> _The task_
Produce a verbatim transcript of the entries below, excluding pictures.

--- Data for this task ---

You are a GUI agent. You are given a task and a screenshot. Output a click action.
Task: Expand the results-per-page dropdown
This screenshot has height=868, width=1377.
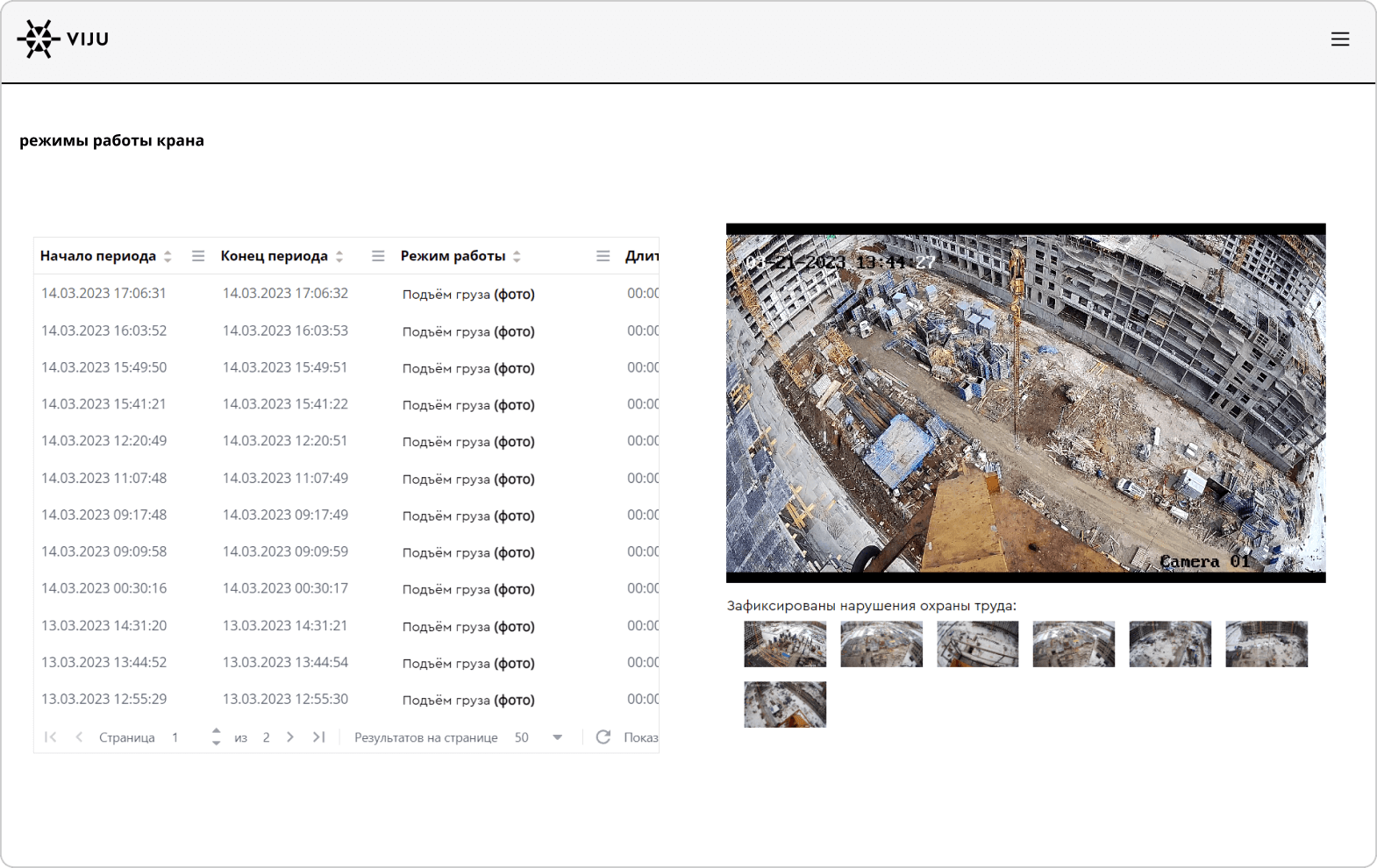coord(557,737)
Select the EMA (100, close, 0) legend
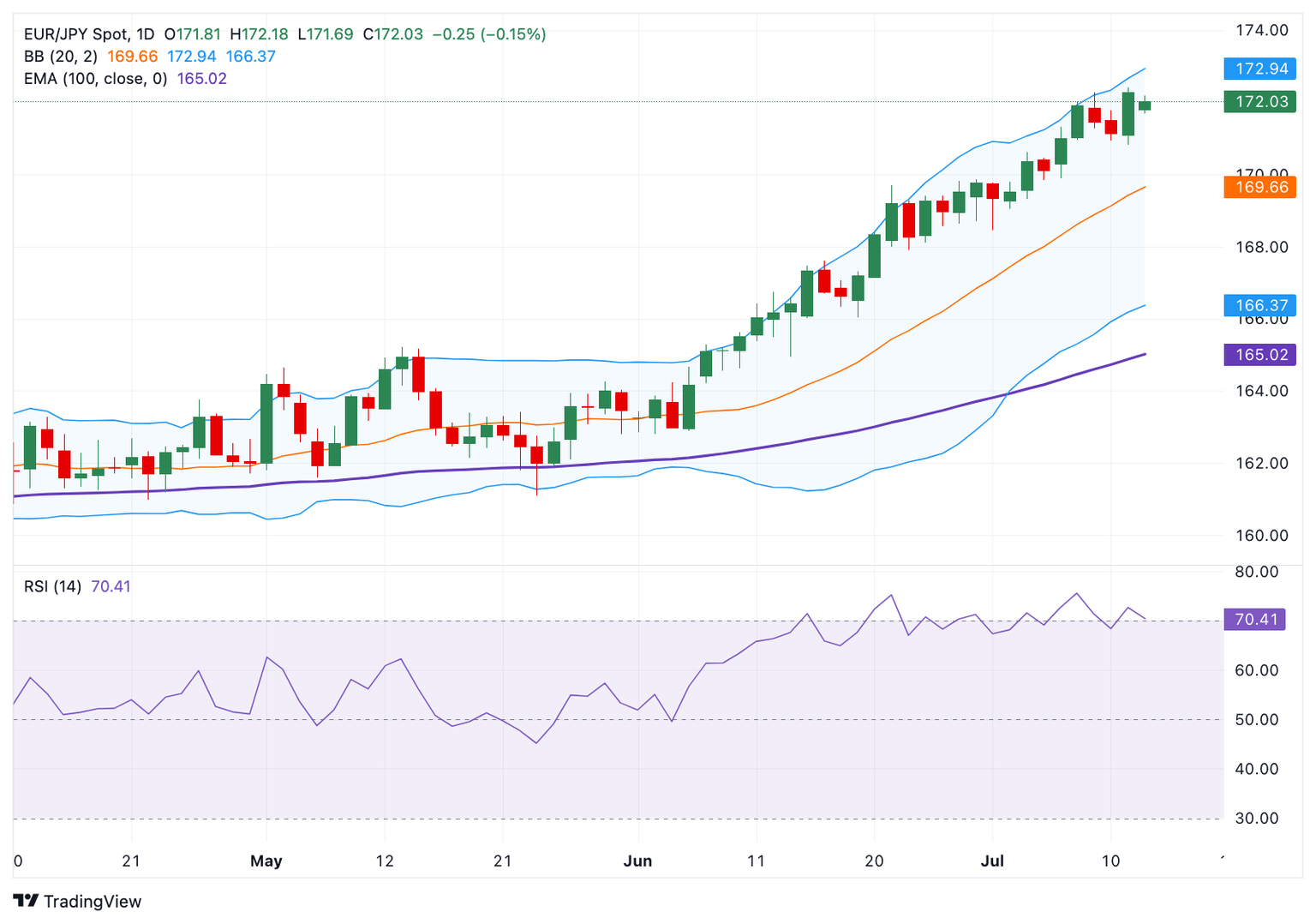 point(95,79)
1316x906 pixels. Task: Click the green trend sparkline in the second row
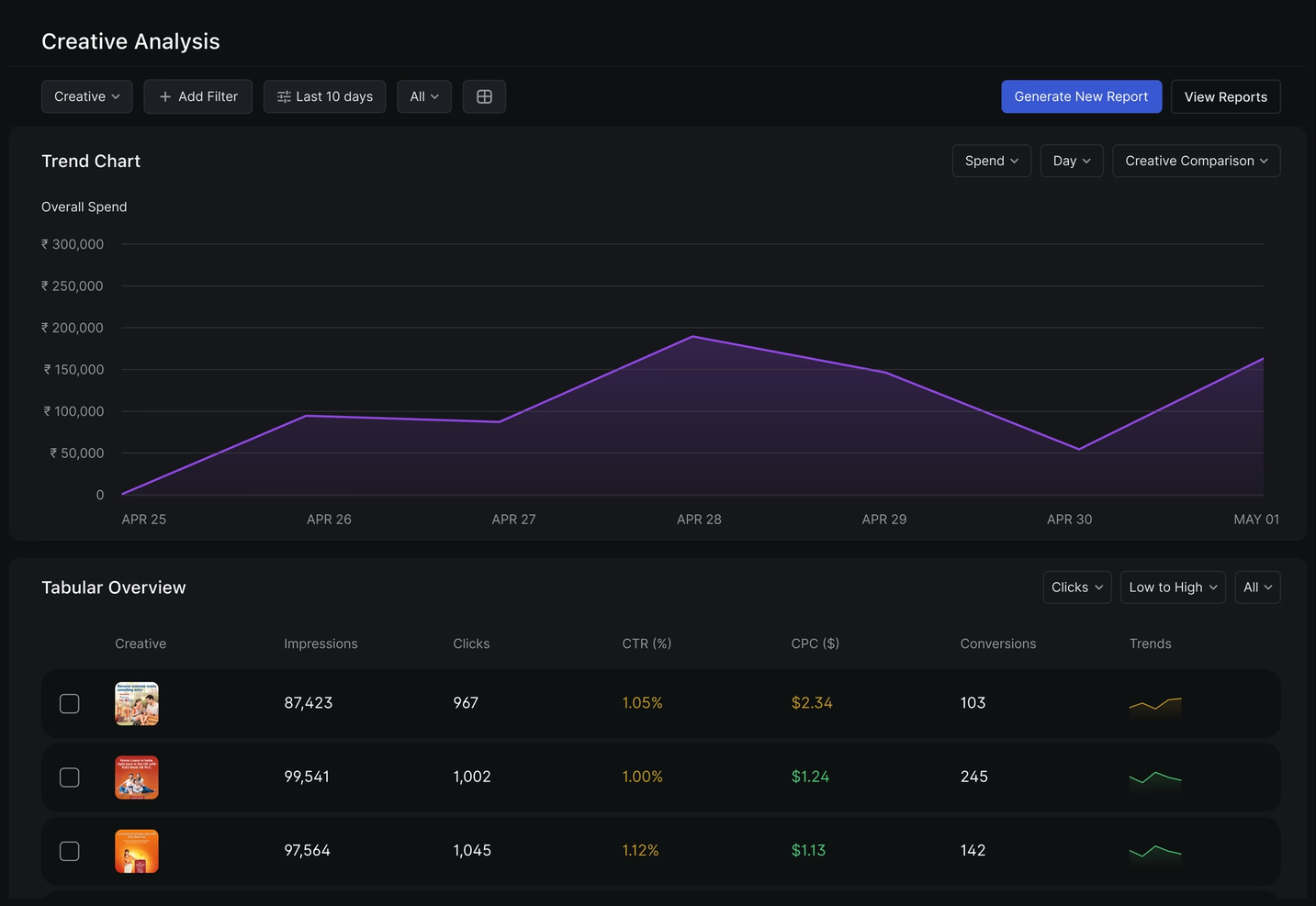pyautogui.click(x=1154, y=777)
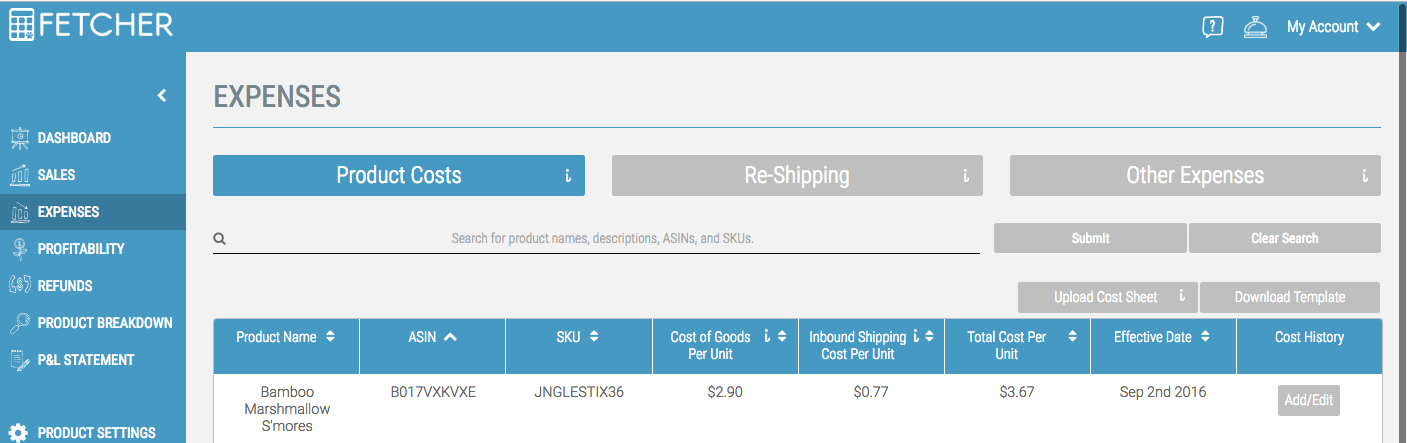Click the Upload Cost Sheet info icon

(x=1181, y=297)
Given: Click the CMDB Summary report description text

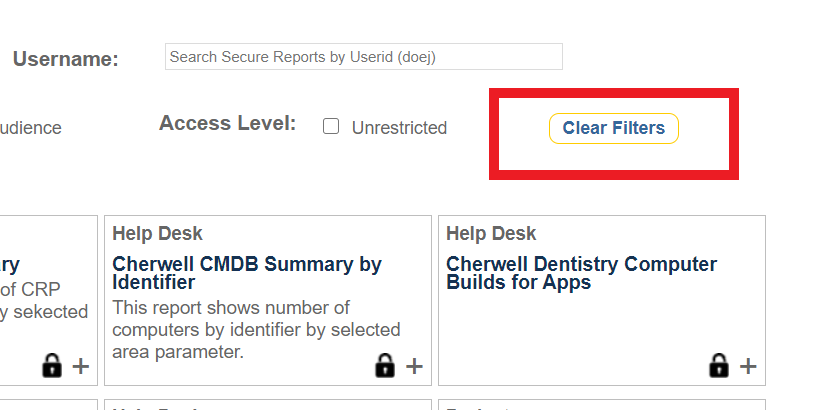Looking at the screenshot, I should [x=256, y=330].

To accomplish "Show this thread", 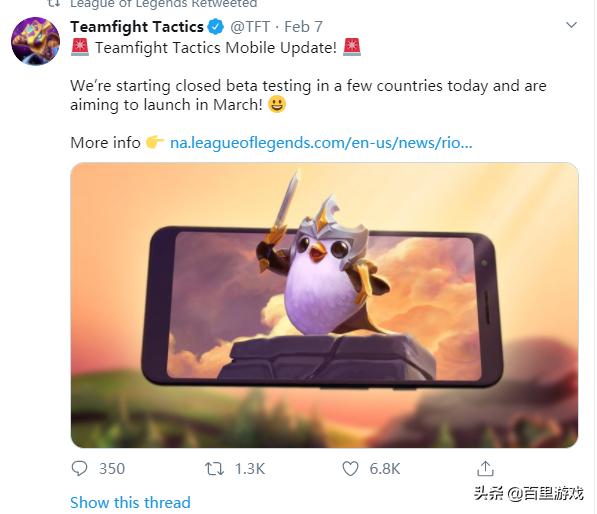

---

> _Written answer_
You are a GUI agent. You are given a task and a screenshot. Output a click action.
Task: Expand the results-per-page dropdown
This screenshot has height=868, width=1377.
coord(557,737)
Select the EMA (100, close, 0) legend
 point(95,79)
1316x906 pixels. Task: Click the green trend sparkline in the second row
pyautogui.click(x=1154, y=777)
Click the Upload Cost Sheet info icon

(x=1181, y=297)
Given: Click the CMDB Summary report description text

Looking at the screenshot, I should [x=256, y=330].

To accomplish "Show this thread", 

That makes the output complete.